» Work request A: In the essay "The Great Divide," what does contraception illustrate?
» Work request B: Carry on the essay "The Great Divide," picking up right after its final sentence.

Thursday, August 17, 2017

The Great Divide

From an email to a young person ...

We live in a time where the world is split in two.  

It's not so much Trump supporters vs. Trump haters.  It's people who think life has meaning vs. people are think it doesn't.  Those who think it doesn't have a variety of solutions to this problem, most of which entail imposing your own so-called meaning on life, while spending your time indulging your various appetites.  Because if life has no meaning, then there is no God, no sin, no virtue, no point to anything.  (Contraception illustrates that there is no point to anything, including sex.)  And what optimism we find in this camp of nihilists is the optimism that we can make the best of a terribly bleak and depressing situation.  Life is pointless, but let's go around being nice anyway.

[Screenshot grounding data]
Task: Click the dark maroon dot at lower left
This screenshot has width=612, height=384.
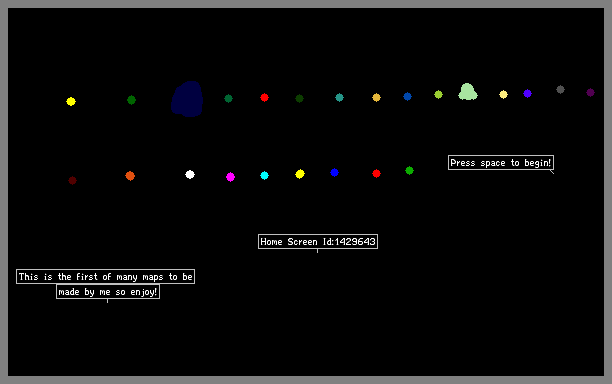Action: (x=73, y=180)
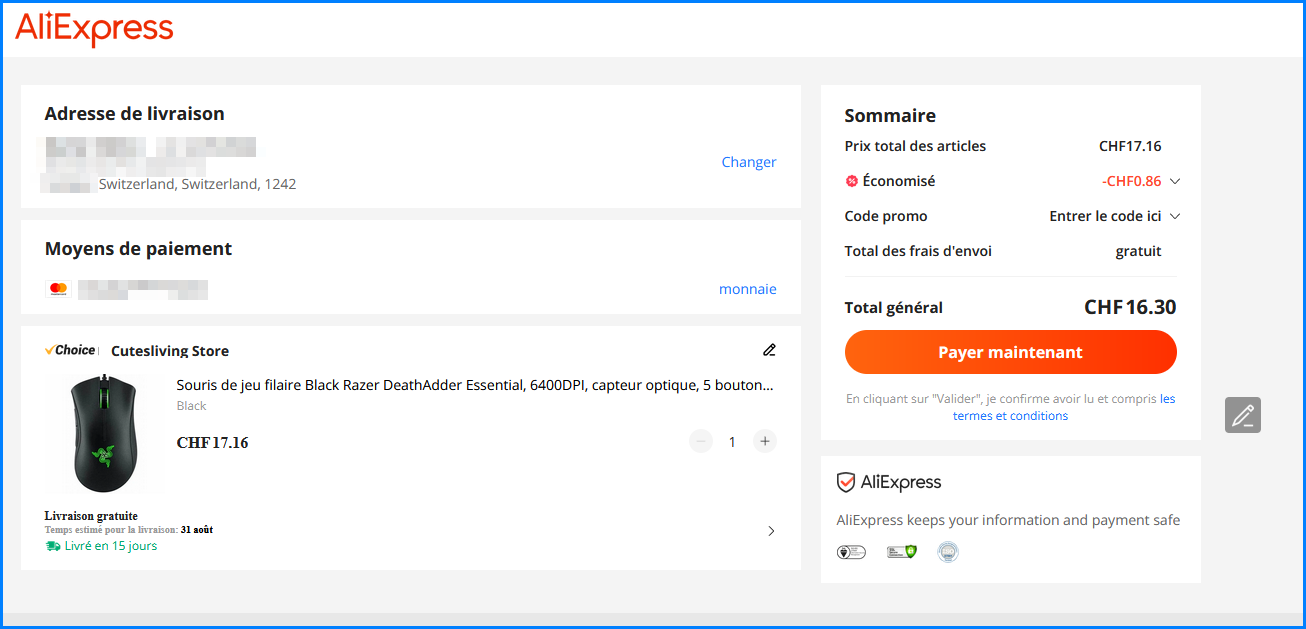The height and width of the screenshot is (629, 1306).
Task: Click the green delivery truck icon
Action: tap(53, 546)
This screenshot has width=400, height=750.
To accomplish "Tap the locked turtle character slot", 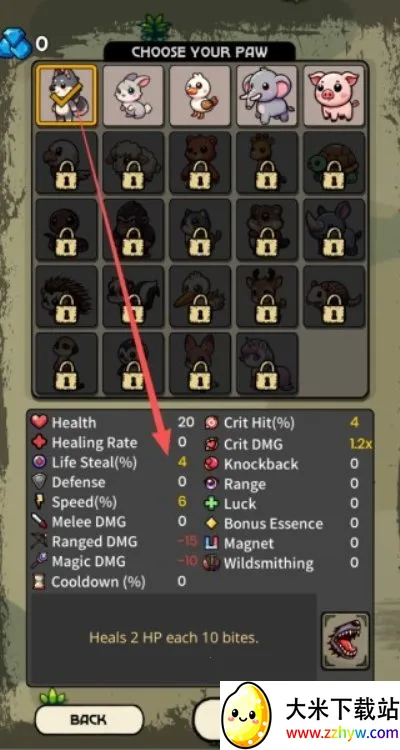I will click(x=334, y=163).
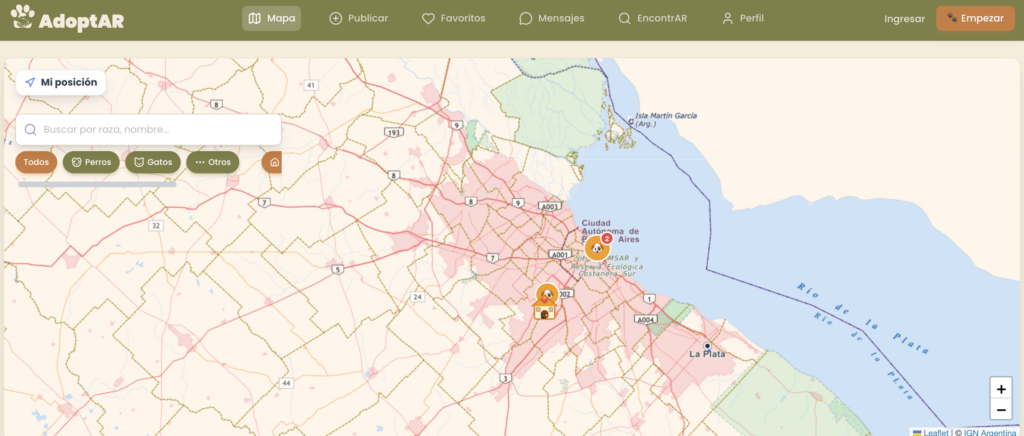1024x436 pixels.
Task: Click the filter chips horizontal scrollbar
Action: (x=97, y=184)
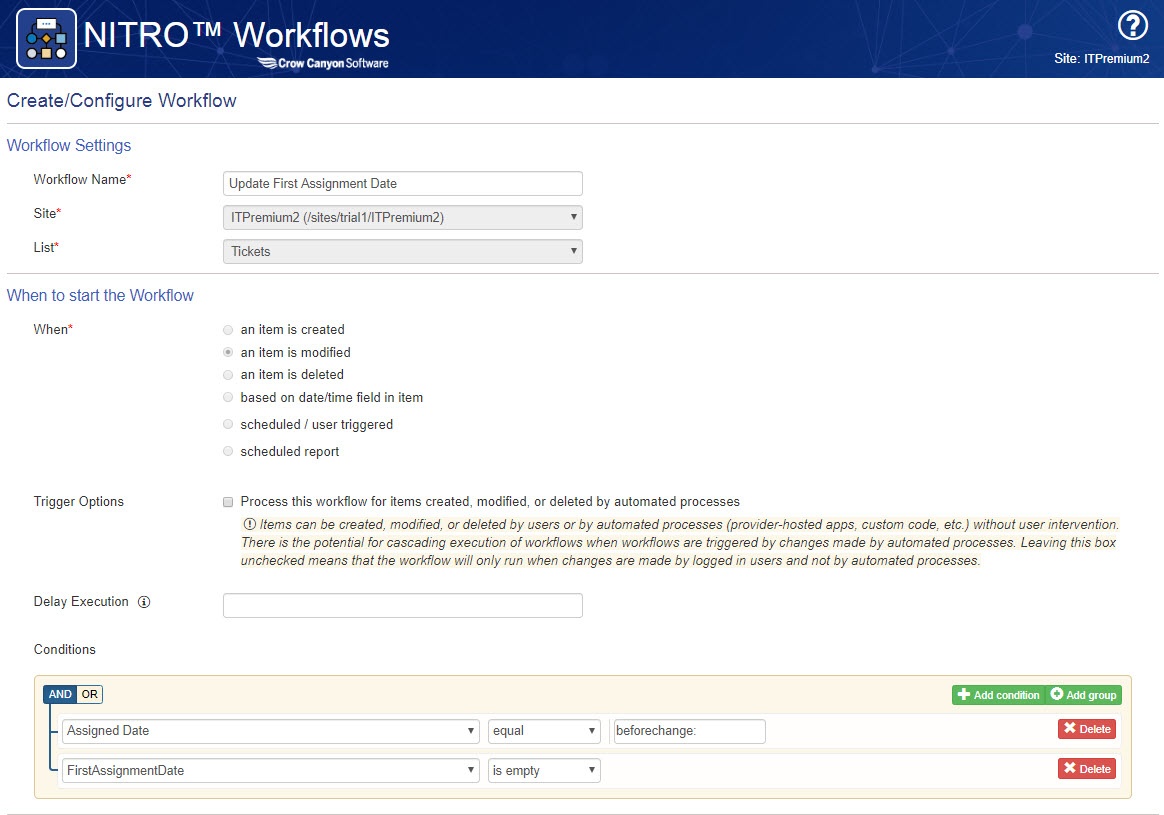Image resolution: width=1164 pixels, height=815 pixels.
Task: Open the Site dropdown
Action: click(402, 218)
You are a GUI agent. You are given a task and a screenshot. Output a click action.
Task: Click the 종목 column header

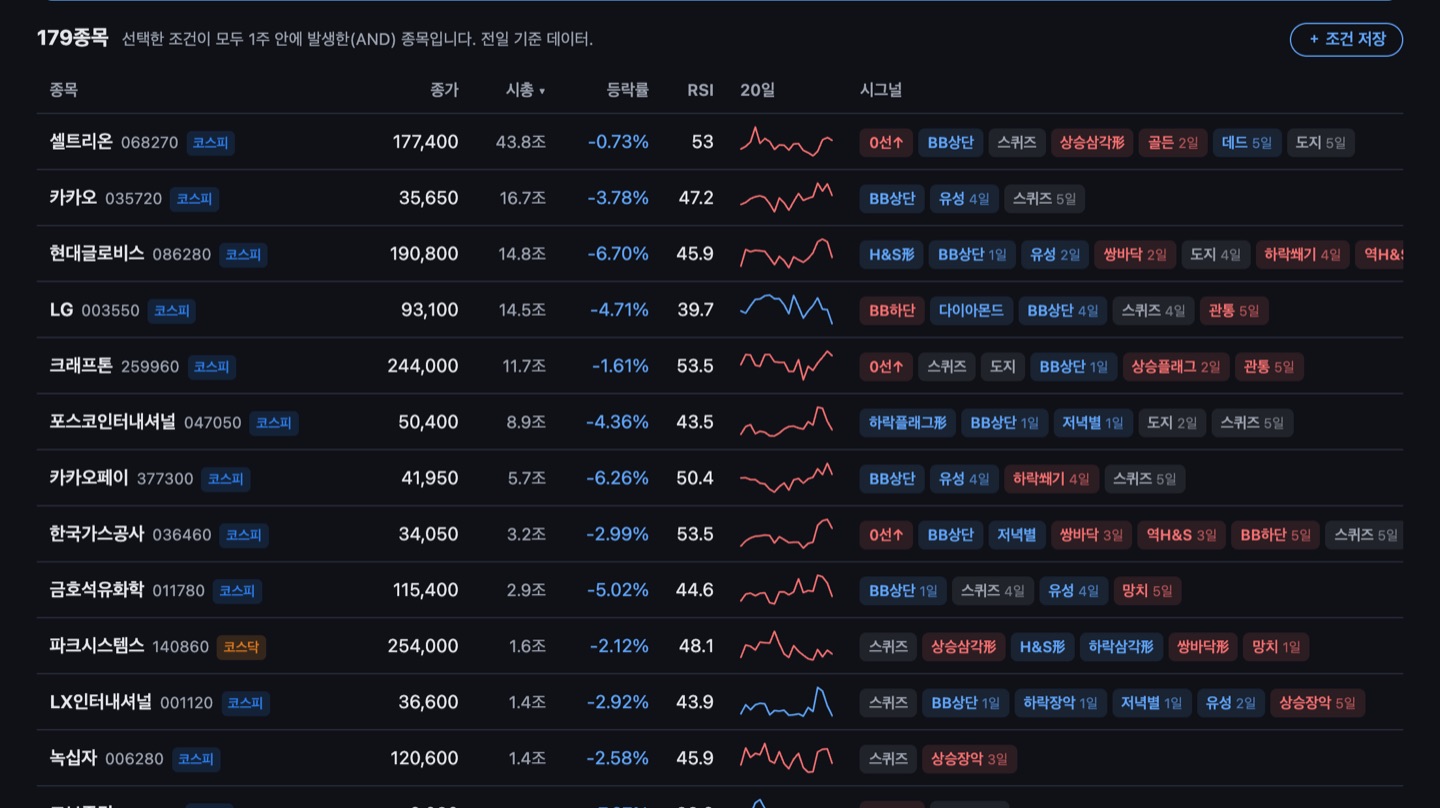63,90
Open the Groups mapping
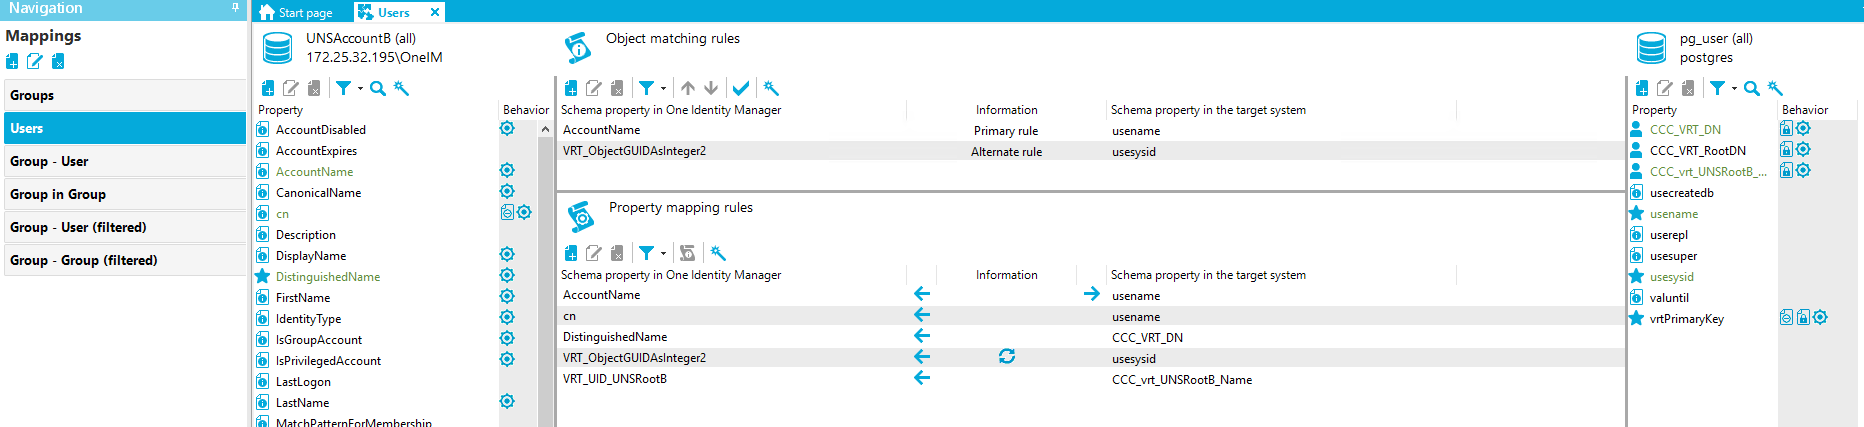Viewport: 1864px width, 427px height. click(x=32, y=95)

» Your response A: It illustrates that there is no point to anything, including sex.

» Your response B:
The Catholic Church has been infected by this.  Most Catholics think of religion as a stopgap, as something you do to fill time or give yourself consolation, or as a way to get together with others, or as a way to express religious longings and desires, but as nothing more than that.  The problem is, this is the attitude of many priests and bishops and this is taught implicitly or expressly at many seminaries.  

Today a Catholic family told me the story of how they sponsored a talk at the seminary where the husband works.  They brought in a Catholic celebrity to give a talk, and he talked on the sinfulness of homosexual acts, and after the talk, he was confronted by a group of priests from the seminary, all of whom were furious with him and one of whom argued vehemently with him.  After the argument, the speaker asked for the priest's blessing, and as he blessed him, the priest said, "I absolve you of your sins" - meaning his sins of pointing out the wrongness of sodomy.  Imagine that.

When the reality of religion dies, what's left is a prop or an empty shell, or worse, a weapon to be used against others.  For many priests, the Church is something to shelter, protect and defend their perversions, and nothing more.  It's really that bad.  In fact, in some ways it's worse.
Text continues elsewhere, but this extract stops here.